Y así siguen los dos, enzarzados en la discusión, sin que ninguno ceda un ápice de sus argumentos, pero esto forma parte de la diversión porque ambos saben que al final llegarán a un acuerdo, como les ha pasado en otras ocasiones.
Siguen y siguen caminando y discutiendo mientras se dirigen al el cercano mercado donde ambos esperan hacer negocio a costa de algún incauto.
EL MERCADO DE LIMOGES
Cuando la pareja de judíos entra en la ciudad de Limoges, el sol ya ha alcanzado todo su poderío. Abraham se seca el sudor de la frente con un gastado pañuelo de hierbas que lleva rodeando su cuello de toro, contento en su interior porque sabe que está a punto de derrotar a su vecino. Este corretea a su alrededor como si las carrerillas que da para no perder paso, reforzaran sus débiles argumentos .
Pasan ante la capilla de san Aurelio en la que el gremio de los carniceros de la ciudad está festejando a su santo patrón. El olor a morcilla fresca, la vista de la carne sangrante dispuesta sobre un mostrador que está a un costado de la capilla, espantan a la pareja de contendientes que se escabullen por una callejuela para desembocar en la plaza del marcado.
Una borrachera de colores se presenta ante sus ojos. Puestos de telas de lana de Flandes, de encajes de Malinas o de sedas de Tamerlán, alternan con otros de especies cuyo olor emborracha los sentidos. El balido de los corderos o el cacareo de las gallinas compite con las voces de las personas que compran y venden en cada rincón del mercado.

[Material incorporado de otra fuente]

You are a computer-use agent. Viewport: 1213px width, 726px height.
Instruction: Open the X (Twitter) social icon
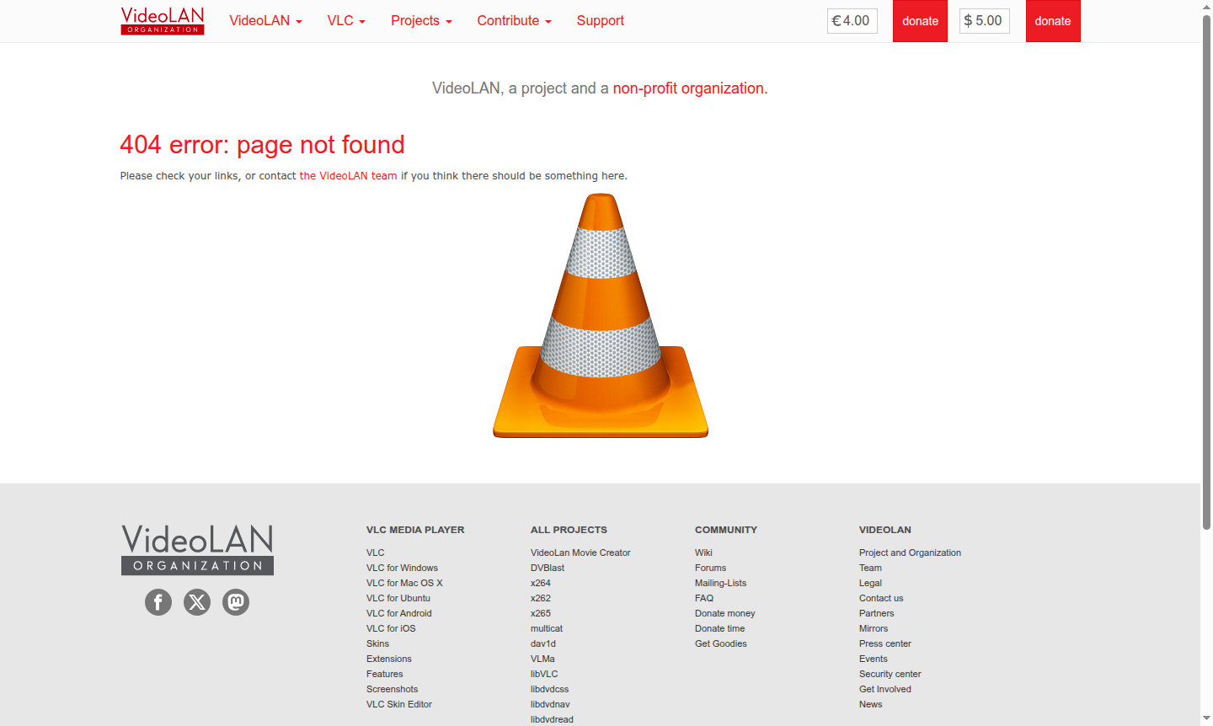click(197, 602)
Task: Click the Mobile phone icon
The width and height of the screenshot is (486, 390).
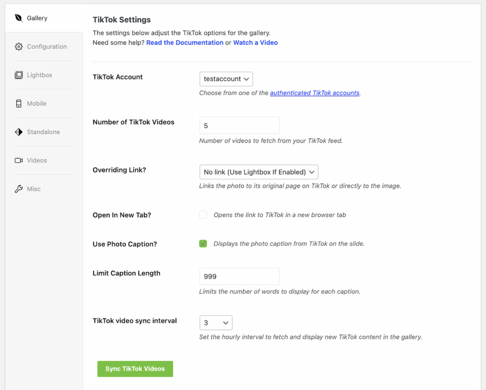Action: [19, 104]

En una esquina del mercado se produce un altercado. Una oronda granjera compite por el sitio donde colocar sus banastos con verduras recién cortadas de la huerta con una circunspecta matrona que quiere exponer los cacharros de cerámica que ha hecho su marido. Las dos reclaman el mismo derecho a ocupar un único espacio y de las palabras pasan a los hechos. Se agarran de los vestidos, se arrancan las cofias de encaje y se inicia un vuelo de rábanos y nabos que coincide con el estrépito de la cerámica al hacerse añicos contra el empedrado de la plaza.

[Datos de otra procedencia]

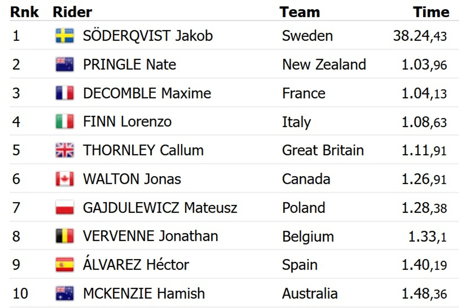Screen dimensions: 459x308
Task: Sort results by Time column header
Action: [431, 12]
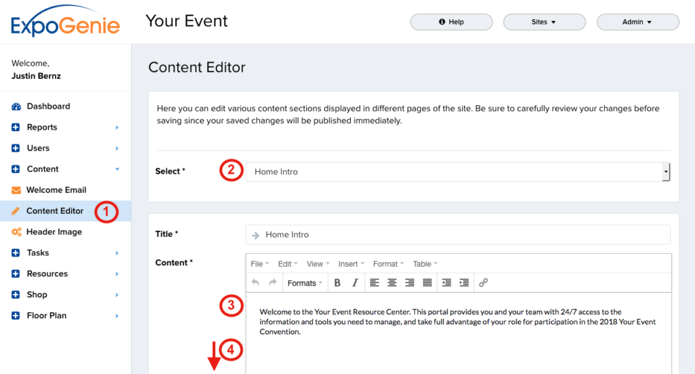Expand the Reports sidebar section

42,128
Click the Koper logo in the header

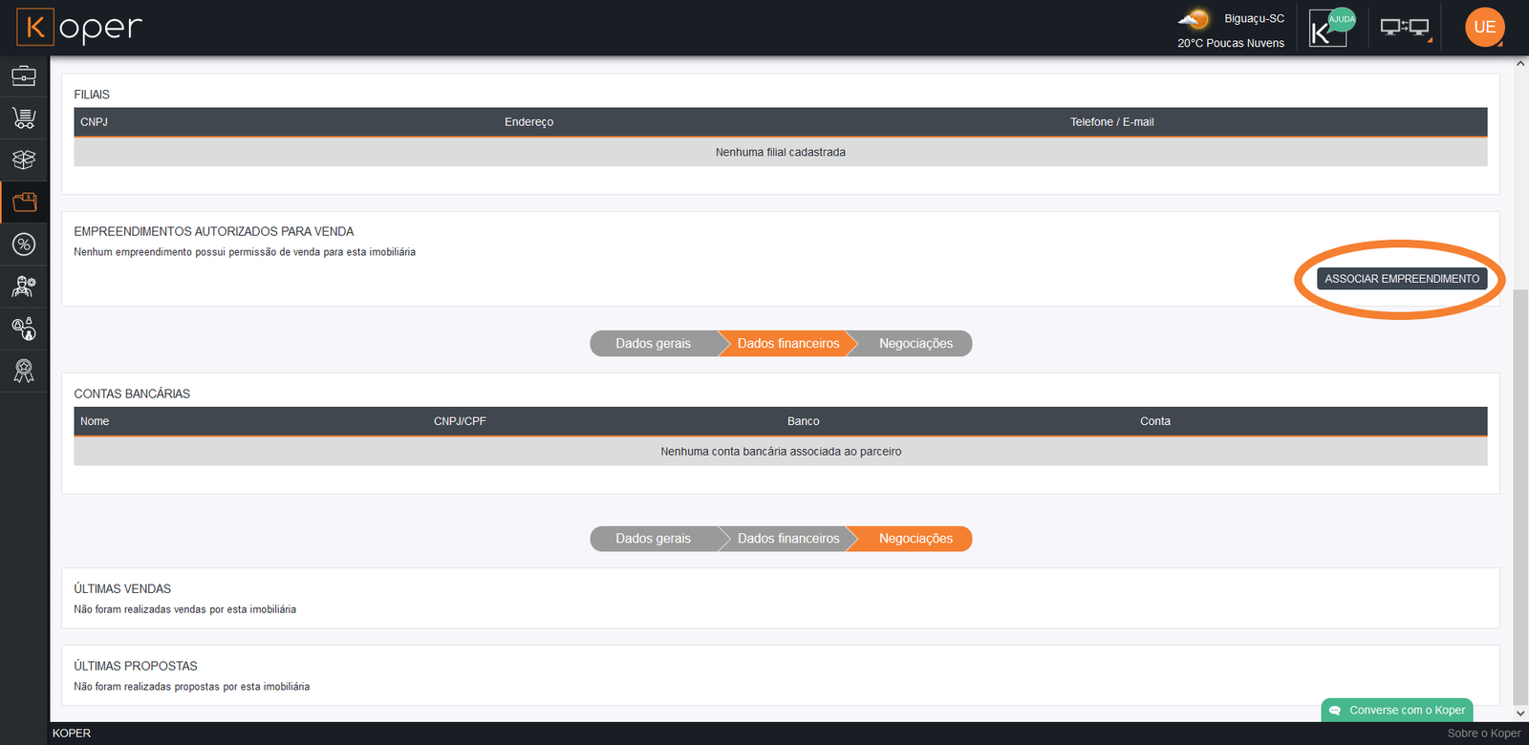coord(79,28)
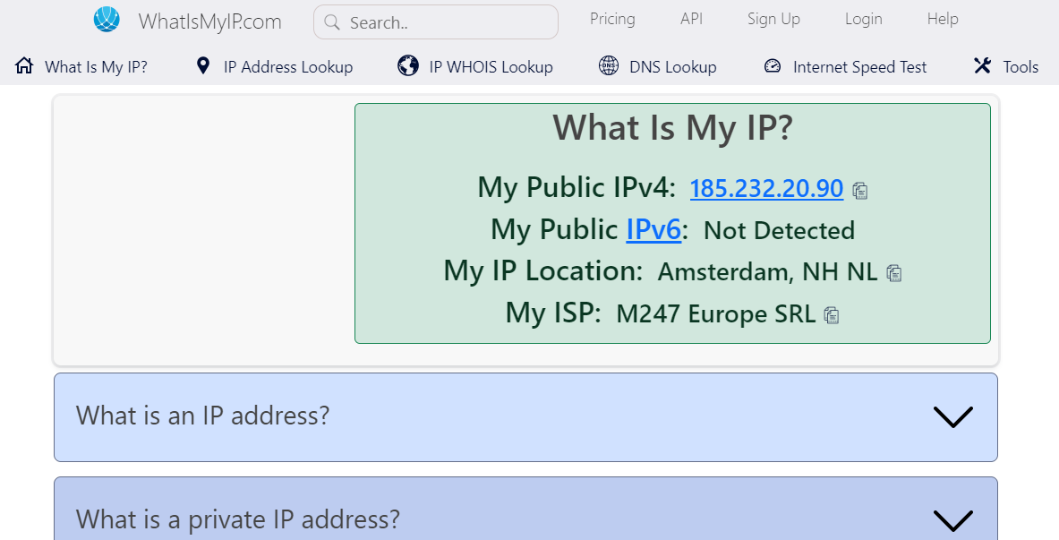The width and height of the screenshot is (1059, 540).
Task: Copy the Amsterdam IP location
Action: click(x=894, y=273)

Aparecen los alguaciles con ánimo de poner orden en tanto revuelo, pero se tienen que retirar porque el coro de mujeres que animaba alternativamente a una u otra contendientes, se vuelve en bloque contra ellos, arrasando en su avance a nuestros dos buenos judíos que ya estaban a punto de llegar a un acuerdo.
CATACUMBAS
Los dos judíos se escabullen del jaleo y acaban por refugiarse en la taberna de la vieja Nicolasa donde, después de trasegar varias jarras de cerveza negra como su alma y usar mucha saliva, acaban por superar sus diferencias. Aunque, como siempre, Abraham se embolsa las monedas y David se queda con los cumplidos. Por eso Abraham sigue siendo rico y David cada vez tiene menos.
Cuando a David se le acaban las monedas, a la Nicolasa se le acaba la paciencia y pone a los dos amigos de patitas en mitad de la calle. Estos salen eufóricos, intercambiando promesas de amistad eterna y van dando tumbos por la calzada, hundiendo las botas en el barro del camino. Y así, cogidos de los hombros y destrozando canciones llegan a las afueras de la ciudad, a una zona en la que, de estar en plena lucidez, no se acercarían ni a plena luz del día. Negros nubarrones apenas dejan ver el cielo y un estruendo de truenos retumba sobre sus cabezas, como si todos los dioses estuviesen dando portazos en sus aposentos celestiales.
Una cortina de agua se precipita sobre ellos y se meten en el primer hueco que encuentran en su huida un boquete medio enterrado entre unos lienzos de muralla derruidos y cubiertos de hiedra.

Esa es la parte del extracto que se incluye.